→ List of tasks:
**A)** In the tandem carrier thread, what was the approximate total cost of the stud, washers and wing nuts?
**B)** From the tandem carrier thread, pull out the passage starting at "Rubber washers worked" and ending at "for around £20.".
**C)** Write what comes next in the tandem carrier thread, picking up after its final sentence.

→ Page:
--- start ---

That's what the Helton uses, not a full U more like a J. A couple of months down the line and you'll be saying the wood is too heavy and you want to change it to metal tubing


----------



## jongooligan (21 May 2018)

Bought some 300mm x 6mm stud from a well known DIY with some washers and wing nuts - total cost ~£6. Trapped the stud in a vice alongside a piece of pipe that is roughly the same diameter as the tandem frame tubes. Simply wound the stud around the pipe to form a couple of J bolts and slipped three layers of old inner tube over them to prevent them scratching the frame.
These J bolts now replace the straps that were vibrating so badly before.
They're not perfect as there's still a low frequency hum when the car is travelling over 30 mph. I've added some rubber washers to the set up and if that doesn't eliminate the noise I'm not sure where to go from there.


----------



## jongooligan (25 May 2018)

Rubber washers worked a treat. Done ~300 miles with the tandem on the roof this week with no problems. So with a very little skill you can have a tandem lifter/carrier for around £20.
Final picture showing hook bolt and rubber washer detail.


----------



## Bazzer (25 May 2018)

jongooligan said:


> Been thinking about how to get our tandem on the car roof cheaply and easily. Cheap meant it would have to be a home made solution. Easy because we don't want to knack ourselves getting it up there. A bonus would be if we could come up with something that we could use to lift the canoe onto the car roof as well.
> 
> Here's a picture of the prototype.
> View attachment 404111
> ...


I am not a tandem owner and have only ever risen one once, many years ago, but one solution to the weight problem might be a pulley or pulleys. (Assuming of course you have a garage with suitable joists you can attach them to.)
I have a car which had as an option a removable hard top.(Which is bloody heavy). Some members of the car club use pulleys to lower the top on to the car. Some have gone stage further and use electrical ones.


----------



## jongooligan (25 May 2018)

Bazzer said:


> I am not a tandem owner and have only ever risen one once, many years ago, but one solution to the weight problem might be a pulley or pulleys. (Assuming of course you have a garage with suitable joists you can attach them to.)
> I have a car which had as an option a removable hard top.(Which is bloody heavy). Some members of the car club use pulleys to lower the top on to the car. Some have gone stage further and use electrical ones.



Thanks for that @Bazzer but your assumption is correct, I don't have room in my garage for the lifting equipment. Apart from that, if I did have such a set up and got the tandem onto the car roof at home how would I get it off again when I got to where I wanted to ride it?

Anyway, if you read the thread you'll see I've got a cheap workable solution.


----------



## swansonj (26 May 2018)

I did a similar wooden frame to hold the tandem horizontal when we started tandeming (it was a wedding present). Then kids and trailers and further bikes and in due course a second child back tandem were added and alternatives were needed. I have been through three or different DIY solutions. I've just put it on the roof for a trip to the ferry this afternoon so here is my current solution.

It's basically a solo bike rack at the front and a vertical post at the back. The wheel channel of the solo is extended and bolted to a second wheel channel with spare bits of wood. The vertical post is a table leg from B&Q which is useful cos it's welded to a flange. The flange is bolted to a cut up plastic bread board. That is hinged to the rest of the breadboard so it can be folded down when the tandem is off the car. It's held upright by a sash window locking catch.

--- end ---

→ Provided material:
--- start ---

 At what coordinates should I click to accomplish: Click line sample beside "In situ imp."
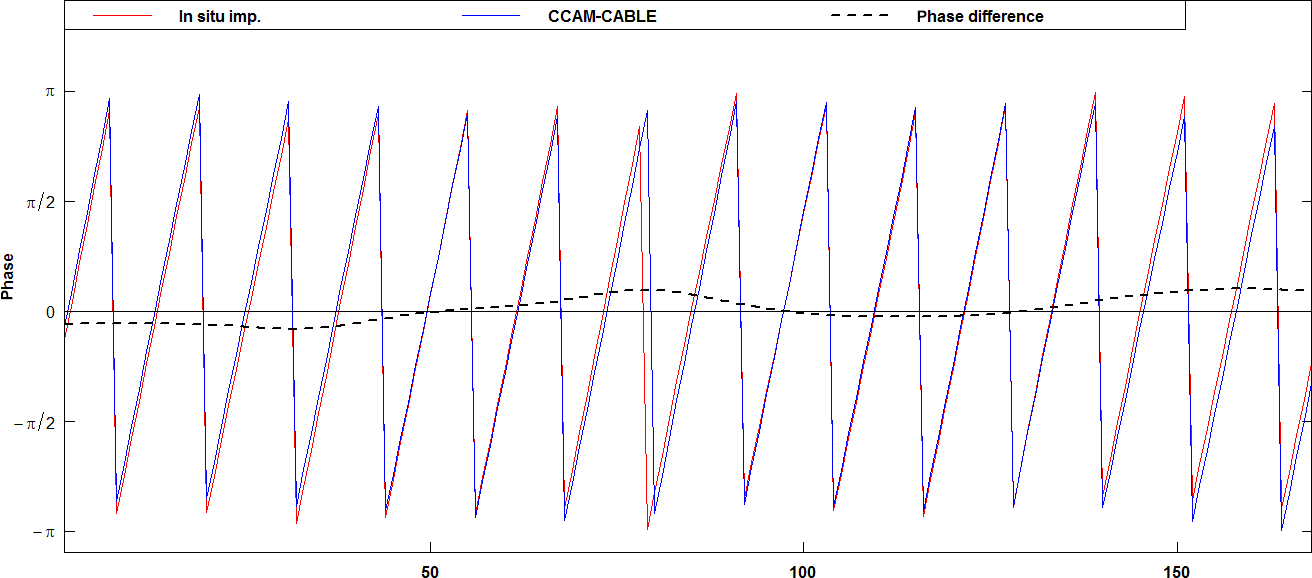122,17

--- end ---
--- start ---

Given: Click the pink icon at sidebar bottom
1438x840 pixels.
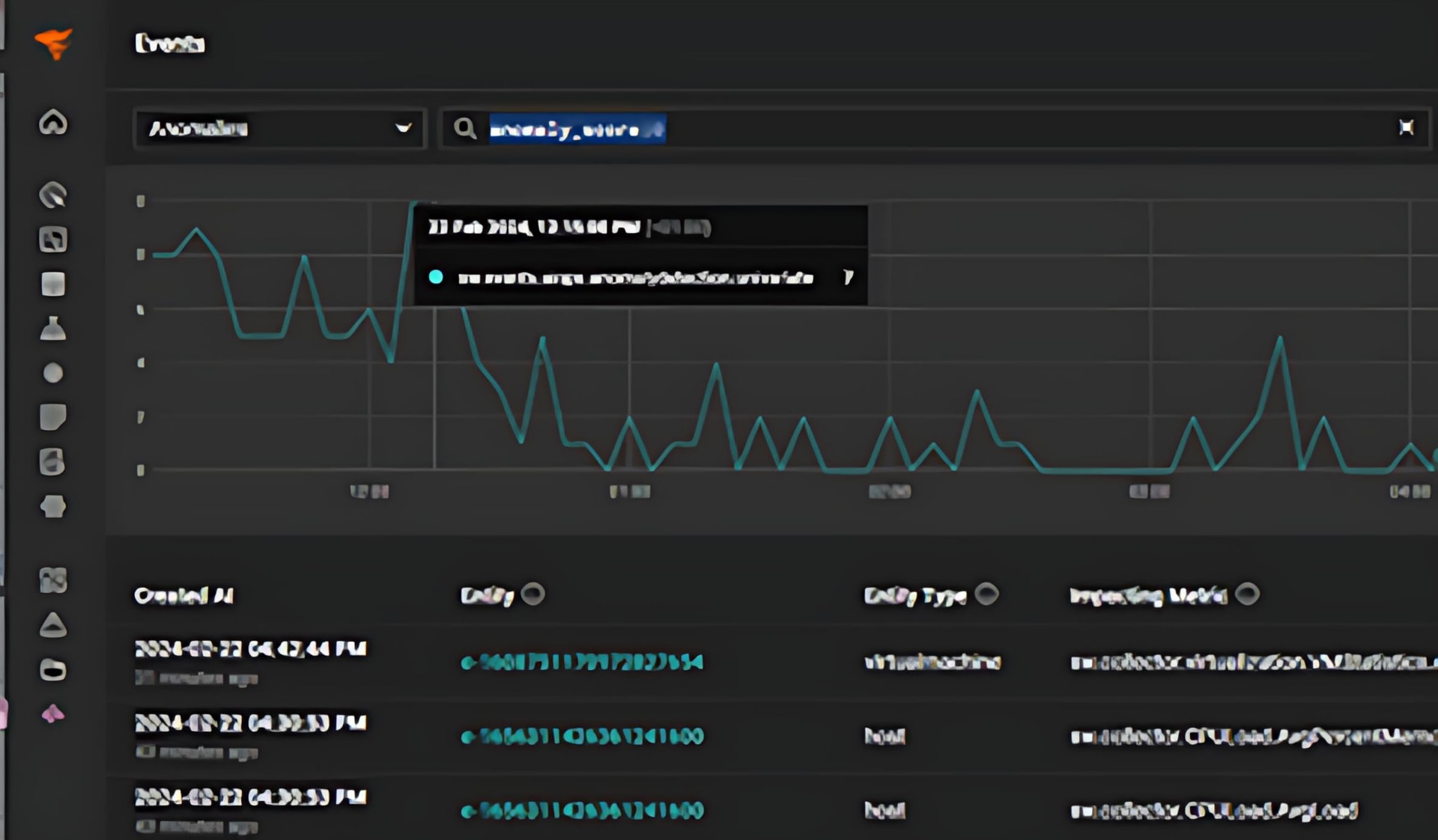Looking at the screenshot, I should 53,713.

--- end ---

→ Answers:
**A)** About £6.

**B)**
Rubber washers worked a treat. Done ~300 miles with the tandem on the roof this week with no problems. So with a very little skill you can have a tandem lifter/carrier for around £20.

**C)**
Fairly obvious tip: don't try to lift the tandem straight into position. Lift it almost horizontal over your head, locate the wheels in the channels, then hinge it up the rest of the way.


----------



## srw (26 May 2018)

This isn't going to be helpful for anyone in the thread, but it might be for someone else. I can highly recommend the following:

Buy a tandem with S&S couplings. They are a robust, easy-to-use, reliable, long-lasting way of making a tandem smaller.
Make your car a Ford C-Max. It's a reliable, economic, good value car with an enormous boot, but it drives like a standard hatchback rather than an estate or a minibus.
Don't have children.
I realise the last point is a little contentious!

Yes, I know that S&S couplings are expensive. However, given the choice I'd advocate saving money on the car in order to spend on the bike.

One of us can easily load the tandem into the boot on our own. There's then enough room for luggage for a week and both of us. At a pinch you can even get a third person into the car, plus their luggage, in reasonable luggage. If you pack carefully you can even put in a bike for them.


----------



## Bazzer (26 May 2018)

jongooligan said:


> Thanks for that @Bazzer but your assumption is correct, I don't have room in my garage for the lifting equipment. Apart from that, if I did have such a set up and got the tandem onto the car roof at home how would I get it off again when I got to where I wanted to ride it?
> 
> Anyway, if you read the thread you'll see I've got a cheap workable solution.



I saw you had a workable solution, I just offered a potential alternative. And with pulleys from a fiver upward, not breaking the bank if you had somewhere suitable to fit one or more to.
Yes you still have to get it off and back on again when you have finished your ride, but half of the lifting and potential damage to your car would be relieved.


----------



## JDR (27 Aug 2020)

It's no more Heath-Robinson than the Helton, it holds the bike lower, it's no more work to make than essential adaptation to the Helton - and it costs a lot less.


----------



## VJOCK (4 Sep 2020)

I have the altera tandem lift which does not seem to be available anymore. Roofbox do a tandem roof mounted rack for sub £200. 
i can see how you might use som scaffold tube and keyclamp fixings might work too


----------



## Gunk (4 Sep 2020)

I recon two cheap eBay bike racks bolted together would do a better job, they’re about £18 each, you would then have a long trough and two frame clamps.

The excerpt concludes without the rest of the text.